→ **RECORDS PROVIDED**:
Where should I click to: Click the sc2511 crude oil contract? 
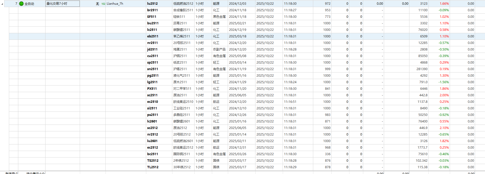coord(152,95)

--

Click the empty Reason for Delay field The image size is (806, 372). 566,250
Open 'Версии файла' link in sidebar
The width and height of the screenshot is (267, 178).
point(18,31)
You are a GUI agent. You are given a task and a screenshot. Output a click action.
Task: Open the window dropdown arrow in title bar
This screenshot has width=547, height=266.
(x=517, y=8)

→ **TASK STATEMENT**:
Take each line from the preceding material that contains "Open" and copy it.

→ **WRITTEN ANSWER**:
Open 'Версии файла' link in sidebar
Task: Open the window dropdown arrow in title bar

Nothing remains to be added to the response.